## INSTRUCTIONS
[a] According to the excerpt on direct-to-consumer investing, how much did Perch raise in October?
[b] Rewrite the excerpt on direct-to-consumer investing from "From Product to" up to and including "and more seamless.", swapping "online shopping" for "internet shopping".

## EXTRACT PROVIDED
Acquisitions are becoming a higher priority for some of these large public companies.
Meanwhile, other investors are putting their money toward platforms that incubate new DTC brands as e-commerce sales continue to soar. Heyday, a service provider that helps vendors grow their businesses on different digital marketplaces, raised a hefty $175 million Series A round just two weeks ago, with investors including General Catalyst and Arbor Ventures. Perch monetises a similar concept, acquiring and growing DTC brands that sell on Amazon. It raised $123.5 million in October led by Spark Capital.
“A year ago, direct-to-consumer was ‘Ew,’” Duda said. “Now it’s all the rage again.”
From Product to Tech
Then there are the opportunities many investors are beginning to consider for the first time: in response to the rapid acceleration in digital commerce, more investors are venturing beyond the consumer category to bet on the pure tech services that brands rely on to make online shopping better and more seamless.
“One of the things that Covid has done for our business at Imaginary is that it’s helped us accelerate our move beyond just investing in brands,” said Nick Brown, managing partner at early-stage venture fund Imaginary. “We’re sitting with all of our consumer businesses and [realising] that each share the same kind of challenges and looking for the same tools and efficiencies.”

(Saved entries)

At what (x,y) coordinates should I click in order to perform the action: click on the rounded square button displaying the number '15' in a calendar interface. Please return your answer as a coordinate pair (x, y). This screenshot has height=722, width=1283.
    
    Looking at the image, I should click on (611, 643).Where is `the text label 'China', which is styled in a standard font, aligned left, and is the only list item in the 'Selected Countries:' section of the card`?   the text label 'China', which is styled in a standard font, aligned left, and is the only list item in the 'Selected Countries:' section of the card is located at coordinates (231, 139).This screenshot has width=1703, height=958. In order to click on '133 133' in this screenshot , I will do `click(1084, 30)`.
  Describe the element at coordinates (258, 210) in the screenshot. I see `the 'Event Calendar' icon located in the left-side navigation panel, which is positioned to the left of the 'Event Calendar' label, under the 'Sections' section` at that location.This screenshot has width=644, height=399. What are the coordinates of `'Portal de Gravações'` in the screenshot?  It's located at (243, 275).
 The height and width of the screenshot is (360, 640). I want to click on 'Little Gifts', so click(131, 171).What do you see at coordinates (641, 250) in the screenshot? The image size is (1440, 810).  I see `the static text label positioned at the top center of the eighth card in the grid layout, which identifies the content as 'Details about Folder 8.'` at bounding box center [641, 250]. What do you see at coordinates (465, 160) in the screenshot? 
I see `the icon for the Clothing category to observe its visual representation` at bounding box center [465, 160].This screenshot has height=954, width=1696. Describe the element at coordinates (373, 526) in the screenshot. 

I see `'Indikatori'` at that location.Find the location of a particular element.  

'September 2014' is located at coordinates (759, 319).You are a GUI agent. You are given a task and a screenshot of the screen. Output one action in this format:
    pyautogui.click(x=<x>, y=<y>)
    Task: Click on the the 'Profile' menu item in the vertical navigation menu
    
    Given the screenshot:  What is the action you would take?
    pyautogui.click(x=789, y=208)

## TASK ANSWERS
[a] $123.5 million

[b]
From Product to Tech
Then there are the opportunities many investors are beginning to consider for the first time: in response to the rapid acceleration in digital commerce, more investors are venturing beyond the consumer category to bet on the pure tech services that brands rely on to make internet shopping better and more seamless.